VPNs (Virtual Private Networks)
- VPNs provide encrypted traffic across the Internet. However, if a hacker compromises the
end-nodes of a VPN connection, they can still sniff the traffic. A typical scenario is an
end-user who surfs the Internet normally and gets compromised with a Remote Access Trojan
(RAT) that contains a sniffing plug-in. When the user establishes the VPN connection, the
sniffing program is able to see not only the encrypted traffic that can be seen on the
Internet, but also the unencrypted traffic before it gets sent through the stack to the
VPN.
2.2 How can I stop people from sniffing my passwords?
The data-encryption solutions above also provide for secure authentication. There are
other solutions that provide for secure authentication as well:
SMB/CIFS
- In the Windows/SAMBA environment, make sure that you have the older LanManager
authentication turned off. This requires SAMBA v2 or later, WinNT SP3 or later, and so on.
Kerberos v5
- Both Windows 2000 and UNIX provide support for Kerberos authentication. This is one of
the strongest generic mechanisms available. ftp://aeneas.mit.edu/pub/kerberos/doc/KERBEROS.FAQ
smart cards
- There are numerous smart card implementations around providing one-time passwords. These
are often used when connecting remotely, either dial-in or VPN across the Internet.
Stanford SRP (Secure Remote Password)
- Enhancements to Telnet and FTP for UNIX and Windows. http://srp.stanford.edu/srp/
2.3 How can I configure my local network to make sniffing harder?
Replacing your hub with a switch will provide a simple, yet effective defense against
casual sniffing. While this solution is extremely effective in practice (and should be
strongly considered), it shouldn't be relied upon as a complete defense against sniffing.

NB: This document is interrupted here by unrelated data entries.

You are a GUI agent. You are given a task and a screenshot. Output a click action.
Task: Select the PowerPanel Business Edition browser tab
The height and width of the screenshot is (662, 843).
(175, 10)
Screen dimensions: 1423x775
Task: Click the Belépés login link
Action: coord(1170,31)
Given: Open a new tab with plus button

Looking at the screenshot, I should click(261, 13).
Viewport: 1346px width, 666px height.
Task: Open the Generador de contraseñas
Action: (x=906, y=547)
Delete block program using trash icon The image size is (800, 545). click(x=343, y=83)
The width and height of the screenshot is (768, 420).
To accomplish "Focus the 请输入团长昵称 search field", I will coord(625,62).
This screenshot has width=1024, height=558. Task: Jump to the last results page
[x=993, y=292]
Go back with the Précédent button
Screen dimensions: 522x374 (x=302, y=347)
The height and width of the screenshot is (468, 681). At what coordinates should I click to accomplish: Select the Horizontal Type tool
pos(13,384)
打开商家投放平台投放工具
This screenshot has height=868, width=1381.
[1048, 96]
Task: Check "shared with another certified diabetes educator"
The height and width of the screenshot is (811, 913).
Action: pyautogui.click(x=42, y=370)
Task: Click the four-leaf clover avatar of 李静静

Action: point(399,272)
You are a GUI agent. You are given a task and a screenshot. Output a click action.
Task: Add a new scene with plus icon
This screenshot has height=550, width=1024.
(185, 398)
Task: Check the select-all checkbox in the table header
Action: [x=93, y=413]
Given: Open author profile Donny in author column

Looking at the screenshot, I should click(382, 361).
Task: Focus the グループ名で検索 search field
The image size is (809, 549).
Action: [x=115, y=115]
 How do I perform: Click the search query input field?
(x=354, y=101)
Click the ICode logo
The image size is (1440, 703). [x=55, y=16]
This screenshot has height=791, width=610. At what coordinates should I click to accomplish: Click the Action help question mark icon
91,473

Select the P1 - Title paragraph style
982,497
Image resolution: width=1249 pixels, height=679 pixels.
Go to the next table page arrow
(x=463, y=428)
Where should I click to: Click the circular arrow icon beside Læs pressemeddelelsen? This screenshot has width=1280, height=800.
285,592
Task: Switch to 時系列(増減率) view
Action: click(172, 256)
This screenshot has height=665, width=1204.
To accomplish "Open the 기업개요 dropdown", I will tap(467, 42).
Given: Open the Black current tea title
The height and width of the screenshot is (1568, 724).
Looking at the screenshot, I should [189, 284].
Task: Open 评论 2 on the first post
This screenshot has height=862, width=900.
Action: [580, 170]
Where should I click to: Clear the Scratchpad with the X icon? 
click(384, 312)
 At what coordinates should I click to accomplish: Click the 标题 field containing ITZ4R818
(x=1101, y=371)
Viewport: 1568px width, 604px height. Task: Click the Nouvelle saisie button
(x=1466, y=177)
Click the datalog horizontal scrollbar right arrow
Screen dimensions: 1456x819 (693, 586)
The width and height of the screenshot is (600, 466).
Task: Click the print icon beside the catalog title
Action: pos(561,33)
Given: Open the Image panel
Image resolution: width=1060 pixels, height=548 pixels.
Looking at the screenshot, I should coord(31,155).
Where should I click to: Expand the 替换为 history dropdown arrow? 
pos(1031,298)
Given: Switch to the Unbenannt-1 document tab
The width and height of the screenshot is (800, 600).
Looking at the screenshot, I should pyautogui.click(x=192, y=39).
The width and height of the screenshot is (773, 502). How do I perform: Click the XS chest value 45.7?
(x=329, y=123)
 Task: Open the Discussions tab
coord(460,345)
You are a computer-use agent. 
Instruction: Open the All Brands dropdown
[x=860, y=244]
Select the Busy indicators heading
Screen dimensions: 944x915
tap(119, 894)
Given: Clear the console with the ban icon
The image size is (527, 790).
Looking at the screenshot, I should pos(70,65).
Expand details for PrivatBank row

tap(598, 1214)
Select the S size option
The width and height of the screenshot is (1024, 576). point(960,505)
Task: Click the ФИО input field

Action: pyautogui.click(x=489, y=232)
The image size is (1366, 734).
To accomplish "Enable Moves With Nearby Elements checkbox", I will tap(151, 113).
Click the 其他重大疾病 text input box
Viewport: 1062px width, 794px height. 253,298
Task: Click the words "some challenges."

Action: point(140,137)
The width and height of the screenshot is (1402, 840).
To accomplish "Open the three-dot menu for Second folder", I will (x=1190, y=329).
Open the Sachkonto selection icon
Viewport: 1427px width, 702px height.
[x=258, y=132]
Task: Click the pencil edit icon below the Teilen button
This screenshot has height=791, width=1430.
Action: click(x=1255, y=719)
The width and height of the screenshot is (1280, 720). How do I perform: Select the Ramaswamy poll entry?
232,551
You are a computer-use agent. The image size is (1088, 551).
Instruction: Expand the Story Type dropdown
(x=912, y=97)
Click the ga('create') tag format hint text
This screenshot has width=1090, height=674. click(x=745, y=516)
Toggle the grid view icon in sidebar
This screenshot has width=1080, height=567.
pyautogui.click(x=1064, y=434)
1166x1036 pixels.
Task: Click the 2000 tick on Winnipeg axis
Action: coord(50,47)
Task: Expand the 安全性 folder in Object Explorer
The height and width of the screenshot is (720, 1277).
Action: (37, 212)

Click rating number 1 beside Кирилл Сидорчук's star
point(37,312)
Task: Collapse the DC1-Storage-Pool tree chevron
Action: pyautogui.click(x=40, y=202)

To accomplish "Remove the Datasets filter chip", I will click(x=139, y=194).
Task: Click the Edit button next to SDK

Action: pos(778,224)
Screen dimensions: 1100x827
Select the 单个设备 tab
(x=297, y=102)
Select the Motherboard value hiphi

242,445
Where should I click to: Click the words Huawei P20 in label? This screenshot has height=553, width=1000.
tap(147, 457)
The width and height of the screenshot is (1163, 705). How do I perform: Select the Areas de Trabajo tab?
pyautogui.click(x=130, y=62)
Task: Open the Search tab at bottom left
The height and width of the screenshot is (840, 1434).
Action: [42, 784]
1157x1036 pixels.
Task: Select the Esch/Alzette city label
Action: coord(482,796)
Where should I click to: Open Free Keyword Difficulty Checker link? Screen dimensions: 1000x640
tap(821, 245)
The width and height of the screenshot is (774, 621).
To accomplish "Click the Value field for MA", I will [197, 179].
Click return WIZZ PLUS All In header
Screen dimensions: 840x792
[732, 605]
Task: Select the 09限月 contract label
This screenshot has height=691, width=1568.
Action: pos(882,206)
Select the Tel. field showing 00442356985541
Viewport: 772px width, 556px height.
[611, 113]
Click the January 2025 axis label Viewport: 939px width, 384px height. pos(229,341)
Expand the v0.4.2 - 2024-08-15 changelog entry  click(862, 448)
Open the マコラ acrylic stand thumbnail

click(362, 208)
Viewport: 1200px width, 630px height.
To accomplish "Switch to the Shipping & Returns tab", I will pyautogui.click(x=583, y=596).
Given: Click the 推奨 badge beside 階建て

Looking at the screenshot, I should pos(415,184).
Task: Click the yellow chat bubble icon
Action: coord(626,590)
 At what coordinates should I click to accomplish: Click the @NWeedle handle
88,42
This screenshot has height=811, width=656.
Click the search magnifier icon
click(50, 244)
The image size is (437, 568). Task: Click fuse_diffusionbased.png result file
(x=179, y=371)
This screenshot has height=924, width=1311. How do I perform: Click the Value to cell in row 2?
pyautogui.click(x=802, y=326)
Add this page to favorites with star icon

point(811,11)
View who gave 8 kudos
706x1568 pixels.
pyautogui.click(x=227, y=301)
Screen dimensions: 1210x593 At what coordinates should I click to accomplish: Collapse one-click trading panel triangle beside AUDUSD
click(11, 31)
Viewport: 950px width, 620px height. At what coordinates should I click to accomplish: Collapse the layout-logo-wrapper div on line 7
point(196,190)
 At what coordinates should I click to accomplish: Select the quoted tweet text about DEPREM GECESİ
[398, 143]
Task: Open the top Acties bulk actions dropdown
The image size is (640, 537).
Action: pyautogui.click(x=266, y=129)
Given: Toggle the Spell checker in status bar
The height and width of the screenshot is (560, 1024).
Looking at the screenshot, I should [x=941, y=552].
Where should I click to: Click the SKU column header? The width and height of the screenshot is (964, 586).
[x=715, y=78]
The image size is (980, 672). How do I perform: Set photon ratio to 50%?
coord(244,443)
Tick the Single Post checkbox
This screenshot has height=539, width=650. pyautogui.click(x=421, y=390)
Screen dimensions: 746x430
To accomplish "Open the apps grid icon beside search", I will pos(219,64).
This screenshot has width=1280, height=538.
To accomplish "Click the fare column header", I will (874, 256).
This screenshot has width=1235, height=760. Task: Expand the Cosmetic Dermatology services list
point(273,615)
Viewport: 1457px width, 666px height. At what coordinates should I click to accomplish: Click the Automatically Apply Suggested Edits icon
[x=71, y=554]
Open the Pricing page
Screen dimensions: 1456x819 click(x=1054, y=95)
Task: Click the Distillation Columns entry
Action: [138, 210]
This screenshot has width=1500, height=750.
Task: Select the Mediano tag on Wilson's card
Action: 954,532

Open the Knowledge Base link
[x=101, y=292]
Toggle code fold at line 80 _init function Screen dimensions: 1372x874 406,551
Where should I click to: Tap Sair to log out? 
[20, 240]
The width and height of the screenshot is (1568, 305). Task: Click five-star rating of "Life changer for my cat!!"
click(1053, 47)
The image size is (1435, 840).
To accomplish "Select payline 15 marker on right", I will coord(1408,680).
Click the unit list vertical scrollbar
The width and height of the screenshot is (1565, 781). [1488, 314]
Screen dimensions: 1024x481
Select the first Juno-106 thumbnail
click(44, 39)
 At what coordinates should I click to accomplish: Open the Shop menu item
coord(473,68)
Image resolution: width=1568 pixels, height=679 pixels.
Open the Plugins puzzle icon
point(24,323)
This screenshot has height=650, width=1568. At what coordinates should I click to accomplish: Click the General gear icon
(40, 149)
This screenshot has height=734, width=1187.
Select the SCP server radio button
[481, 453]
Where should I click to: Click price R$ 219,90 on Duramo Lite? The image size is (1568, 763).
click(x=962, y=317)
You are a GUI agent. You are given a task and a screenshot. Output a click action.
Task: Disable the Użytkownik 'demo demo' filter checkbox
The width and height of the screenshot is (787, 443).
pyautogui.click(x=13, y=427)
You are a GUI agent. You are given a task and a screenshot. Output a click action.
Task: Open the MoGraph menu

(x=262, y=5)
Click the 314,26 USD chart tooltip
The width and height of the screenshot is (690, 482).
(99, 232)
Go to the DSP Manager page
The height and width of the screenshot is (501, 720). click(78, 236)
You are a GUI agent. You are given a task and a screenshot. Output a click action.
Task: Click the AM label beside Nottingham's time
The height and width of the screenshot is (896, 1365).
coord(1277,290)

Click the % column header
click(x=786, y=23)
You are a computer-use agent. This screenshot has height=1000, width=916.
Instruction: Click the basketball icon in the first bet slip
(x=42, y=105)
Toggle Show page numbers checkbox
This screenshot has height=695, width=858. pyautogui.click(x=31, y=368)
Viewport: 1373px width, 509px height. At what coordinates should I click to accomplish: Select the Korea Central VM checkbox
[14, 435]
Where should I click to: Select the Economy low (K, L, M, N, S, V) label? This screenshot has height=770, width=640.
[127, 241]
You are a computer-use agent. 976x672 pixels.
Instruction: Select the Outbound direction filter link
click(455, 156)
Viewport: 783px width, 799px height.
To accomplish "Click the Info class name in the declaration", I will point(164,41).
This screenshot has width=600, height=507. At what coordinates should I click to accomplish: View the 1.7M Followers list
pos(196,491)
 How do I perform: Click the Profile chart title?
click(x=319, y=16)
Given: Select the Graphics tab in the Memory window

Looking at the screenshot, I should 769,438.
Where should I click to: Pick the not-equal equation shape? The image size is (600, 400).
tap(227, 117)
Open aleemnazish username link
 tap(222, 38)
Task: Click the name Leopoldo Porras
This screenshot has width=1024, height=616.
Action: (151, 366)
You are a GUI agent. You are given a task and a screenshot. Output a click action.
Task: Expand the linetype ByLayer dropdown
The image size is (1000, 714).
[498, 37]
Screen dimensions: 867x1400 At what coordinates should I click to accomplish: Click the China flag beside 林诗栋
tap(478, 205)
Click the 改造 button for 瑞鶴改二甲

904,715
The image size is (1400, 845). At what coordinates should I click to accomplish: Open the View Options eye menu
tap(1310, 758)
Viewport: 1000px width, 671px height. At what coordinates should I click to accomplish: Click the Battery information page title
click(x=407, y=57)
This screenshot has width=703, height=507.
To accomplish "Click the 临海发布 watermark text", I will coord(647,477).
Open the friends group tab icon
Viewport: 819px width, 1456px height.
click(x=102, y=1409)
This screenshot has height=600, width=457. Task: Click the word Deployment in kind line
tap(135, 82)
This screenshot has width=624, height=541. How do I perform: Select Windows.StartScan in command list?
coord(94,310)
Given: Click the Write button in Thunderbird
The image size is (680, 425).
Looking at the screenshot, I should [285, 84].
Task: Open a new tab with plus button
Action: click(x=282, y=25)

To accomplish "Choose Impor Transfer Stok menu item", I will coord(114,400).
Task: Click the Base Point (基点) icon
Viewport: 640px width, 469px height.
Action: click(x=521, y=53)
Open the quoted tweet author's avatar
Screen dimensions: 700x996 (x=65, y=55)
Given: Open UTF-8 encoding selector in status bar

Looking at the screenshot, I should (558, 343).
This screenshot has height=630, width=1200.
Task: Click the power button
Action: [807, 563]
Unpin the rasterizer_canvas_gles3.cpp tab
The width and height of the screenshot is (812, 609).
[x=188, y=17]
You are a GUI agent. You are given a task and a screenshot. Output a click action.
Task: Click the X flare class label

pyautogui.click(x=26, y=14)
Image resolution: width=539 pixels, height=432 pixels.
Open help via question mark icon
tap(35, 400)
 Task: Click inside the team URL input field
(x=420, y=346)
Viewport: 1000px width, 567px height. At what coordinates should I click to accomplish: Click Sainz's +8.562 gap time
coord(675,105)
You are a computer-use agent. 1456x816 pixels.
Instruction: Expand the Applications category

A switch still creates a "broadcast domain", providing an attacker the ability
to spoof ARP packets.
The easiest such exploit is the "router redirection". ARP queries contain the
correct IP-to-MAC mapping for the sender. In order to reduce ARP traffic, most machines
will cache this information that they read from the query broadcasts. Therefore, a
malicious attacker can redirect nearby machines to forward traffic through it by sending
out regular ARP packets containing the router's IP address mapped to its own MAC address.
All the machines on the local wire will believe the hacker is the router, and therefore
pass their traffic through him/her.
A similar attack would be to DoS a target victim and force it off the network, then
begin using its IP address. If a hacker does this carefully, s/he can inherit connections
already established without dropping them. Windows machines are even so polite that when
they come onto the network and see someone else using their address, they will kindly shut
down their own TCP/IP stacks and allow this to continue. SMB (the Windows file sharing
protocol) is also kind enough to allow predictable identifiers, allowing cr/hackers to
predict enough information to keep the connection going.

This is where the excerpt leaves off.